Friday, February 27, 2015

Assess This

Midterm evaluations were last week. It was an opportunity to talk with my cooperating teachers so they can tell me in what areas I need to improve. I have been self-assessing myself throughout this whole process; I know I need work. But there was one main point that ran through all the comments they were making. Assessments.

I think I am still halfway in student-mode and halfway in teacher-mode. As a student, when I hear assessment, I want to run for the hills. However, as a teacher, this is how I can see if my students are remembering and hopefully understanding the principles I have been teaching. Somewhere along this process, I have forgotten what good assessments look like. My methods professors would probably shun me if they heard that, but it is true.

For some reason, throughout this process, in my mind, I have been thinking assessments only come in forms of tests and quizzes, because as a student, that is how I saw them. Now looking at assessments through a teachers lens, I see that the assessments can AND should be informal daily. The students do not need to turn in a worksheet everyday, that is unnecessary, yet that is sort of what I was doing. I would give them points for just doing the handout for the day. I thought that just because they did it, they deserved points. Not true.

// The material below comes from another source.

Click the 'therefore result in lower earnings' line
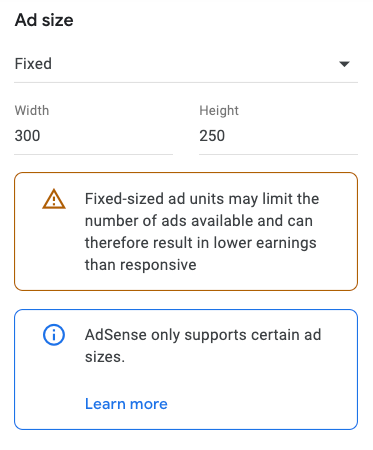[x=200, y=243]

After talking with my teachers, it is clear that my assessments can be small: an exit slip, show of hands, telling me an answer by way of so many fingers. I knew all this. But I was blinded by being in charge of all the points. I thought students deserved to get points every day. Here is the thing I did not realize; since students already get participation points, those are the points they get for the day. It does not need to be off of a worksheet, but their participation in the lessons.

So, this week I have been really trying to focus on giving small assessments daily. That way, I do not need to look at 2983 different worksheets after class to figure out if they need help now. I can do it on the spot.

This seems like an obvious lesson to learn, even before stepping into the classroom, but I needed to the experience to understand what happens when there is a lack of balance of informal and formal assessments.